The Dilemma: A close friend of mine has completely shut me out after meeting a man, moving in with him, and getting engaged—all in the span of nine months. When we first met, she and I hit it off immediately, both single ladies, both single moms, etc. That was almost four years ago. In that time, I have been there to listen to her problems, be her wingman at the bars on weekends or Wednesday evening when my kids were not home (despite the fact that I had an hour commute to get to her)... you name it. She is now, all of a sudden, not calling, won't go to lunch and won't return my calls or text messages asking if all is OK. That is, until today, when she told that I am now below her station and status, and do not fit into her new life. Funny thing is, this has happened to me before. I am 50, and I still cannot figure it out, other than it obviously has to be me. What do you think? —Susan
Caroline's Ruling: When people are down and out, they generally look to be around individuals who share the same issues that they do. It's like a security blanket, a sense of comfort knowing that there are others out there who understand you and sympathize with your situation.
It seems that your friend forgot where she came from. You can argue that she doesn't want to maintain the friendship because you remind of an unhappy time in her life. I can understand that to a degree; however, to tell someone that they are "below their station and status" is rude and insensitive.
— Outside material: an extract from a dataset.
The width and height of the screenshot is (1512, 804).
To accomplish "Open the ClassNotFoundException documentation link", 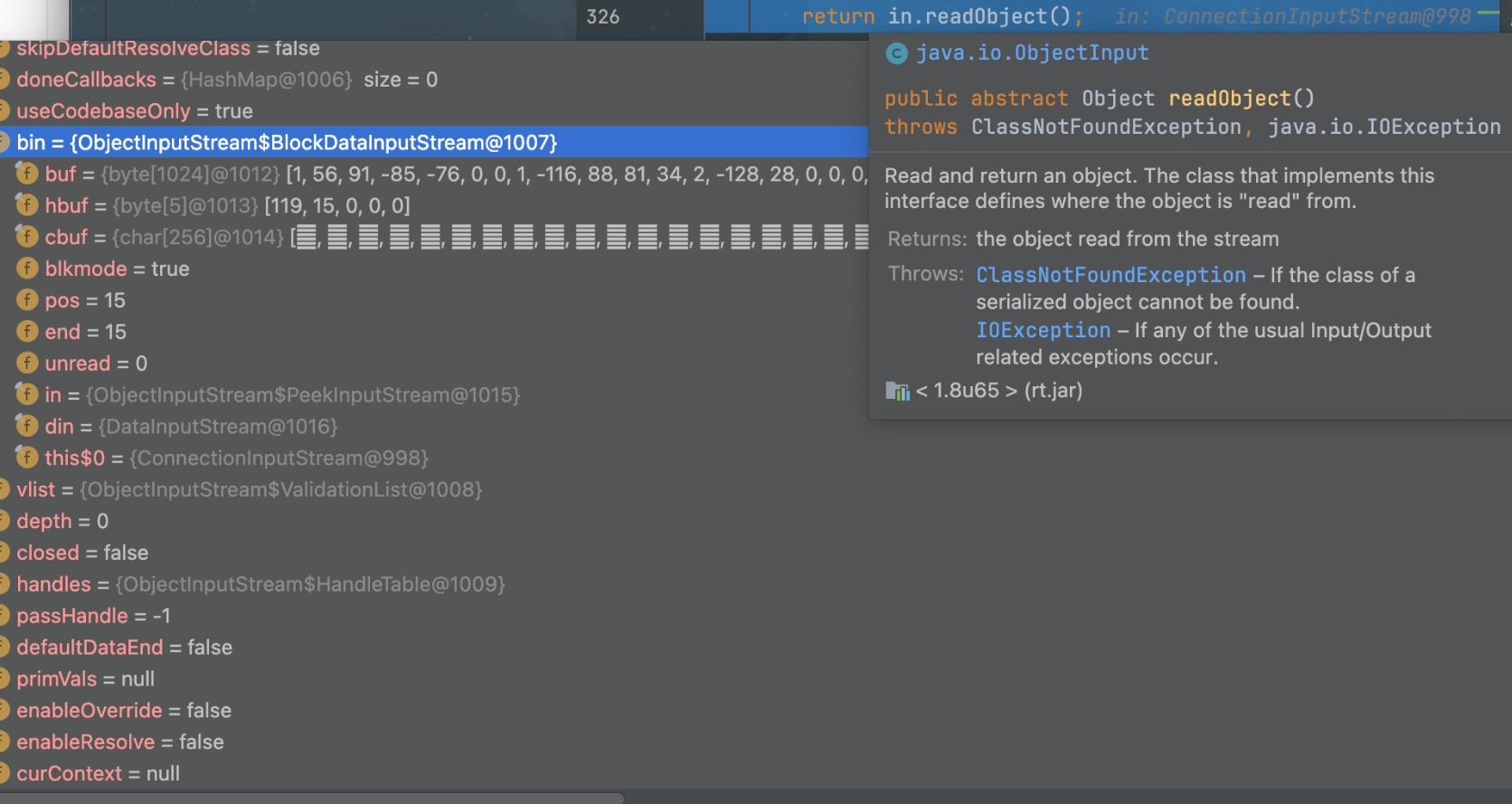I will point(1110,275).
True friendship endures all the twists and turns and ups and downs of life. You may not see one another or speak as often, but the friendship adjusts and remains intact.
I don't believe the relationship you had with this person was a true and real friendship. It sounds more like an acquaintance to me. I suggest you move on and take it as a lesson learned.
You mentioned that this has happened to you before. I'm reading between the lines a bit here (driving an hour to visit, multiple calls and texts), but maybe you're too accessible to people, something that can be perceived as coming on too strong, or even needy. In the future, you may want to take a step back and let things flow and progress naturally when meeting new people.
People come in and out of our lives constantly. It can be for a day, a week, a month or a year—who knows? True friendship lasts a lifetime. Treasure the true friends and enjoy all the others for what they are: people passing through for a bit, adding another page to the diary of your life.